Unable to set "spark.driver.maxResultSize" in Spark 3.0


I am trying to convert a spark dataframe into a pandas dataframe. I have a sufficiently large driver. I am trying to set the spark.driver.maxResultSize value , like this

spark = (
        SparkSession
        .builder
        .appName('test')
        .enableHiveSupport()
        .config("spark.sql.execution.arrow.pyspark.enabled", "true")
        .config("spark.driver.maxResultSize","0")
        .getOrCreate()
    )

But the job is failing with the following error:

Caused by: org.apache.spark.SparkException: Job aborted due to stage failure: Total size of serialized results of XXXX tasks (1026.4 MiB) is bigger than spark.driver.maxResultSize (1024.0 MiB)

Solution

  • In version 3.0.0, your error is triggered by this piece of code:

      /**
       * Check whether has enough quota to fetch the result with `size` bytes
       */
      def canFetchMoreResults(size: Long): Boolean = sched.synchronized {
        totalResultSize += size
        calculatedTasks += 1
        if (maxResultSize > 0 && totalResultSize > maxResultSize) {
          val msg = s"Total size of serialized results of ${calculatedTasks} tasks " +
            s"(${Utils.bytesToString(totalResultSize)}) is bigger than ${config.MAX_RESULT_SIZE.key} " +
            s"(${Utils.bytesToString(maxResultSize)})"
          logError(msg)
          abort(msg)
          false
        } else {
          true
        }
      }
    

    As you can see, if maxResultSize == 0 you will never get the error you're getting.
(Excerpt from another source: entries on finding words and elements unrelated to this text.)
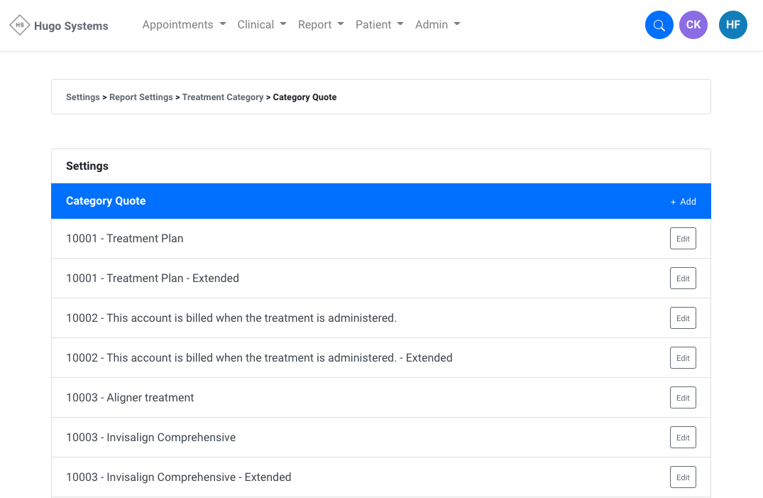Go to Settings breadcrumb link

pyautogui.click(x=83, y=97)
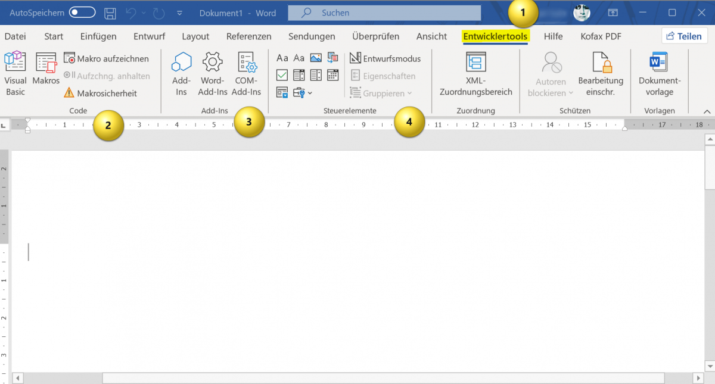Open the Kofax PDF tab
This screenshot has width=715, height=384.
click(x=601, y=36)
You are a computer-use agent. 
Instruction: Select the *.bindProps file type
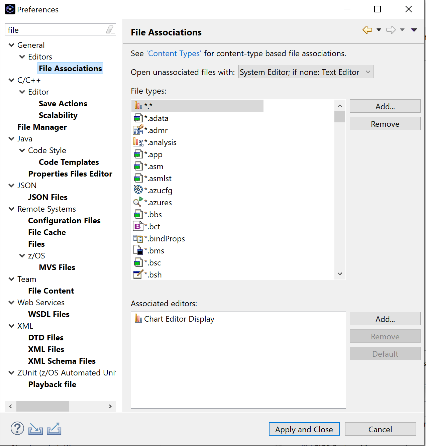coord(164,238)
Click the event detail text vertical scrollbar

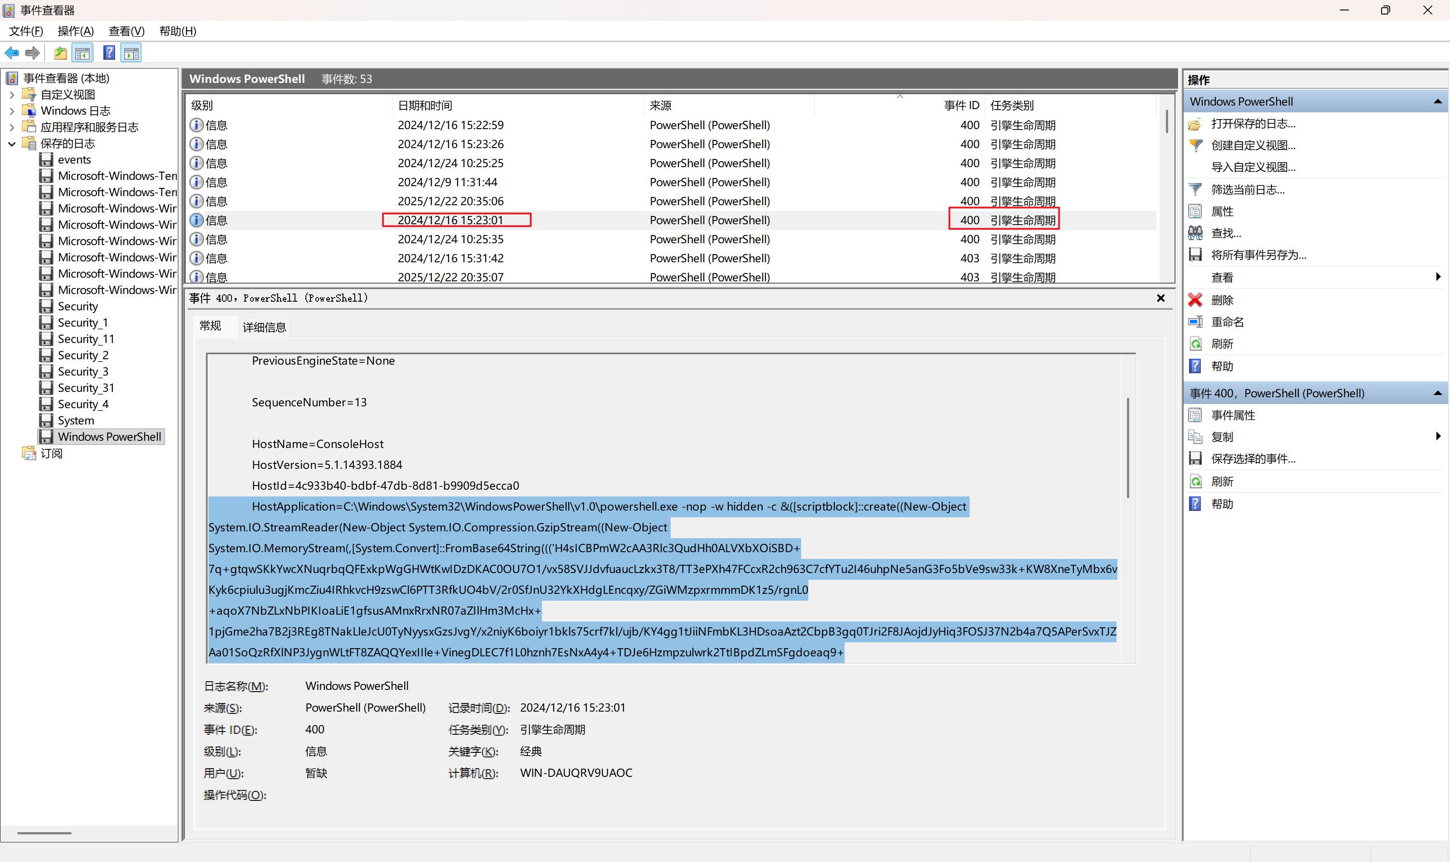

A bit higher, you see that maxResultSize comes from config.MAX_RESULT_SIZE. And that one is finally defined by spark.driver.maxResultSize in this piece of code:

      private[spark] val MAX_RESULT_SIZE = ConfigBuilder("spark.driver.maxResultSize")
        .doc("Size limit for results.")
        .version("1.2.0")
        .bytesConf(ByteUnit.BYTE)
        .createWithDefaultString("1g")
    

    Conclusion

    You are trying the correct thing! Having spark.driver.maxResultSize equal to 0 also works in Spark 3.0. As you see in your error message, it seems that your config.MAX_RESULT_SIZE is still equal to the default value of 1024MB.

    This means that your configuration is probably not coming through somehow. I would investigate your whole setup. How are you submitting your application? What is your master? Is your spark.sql.execution.arrow.pyspark.enabled config coming through?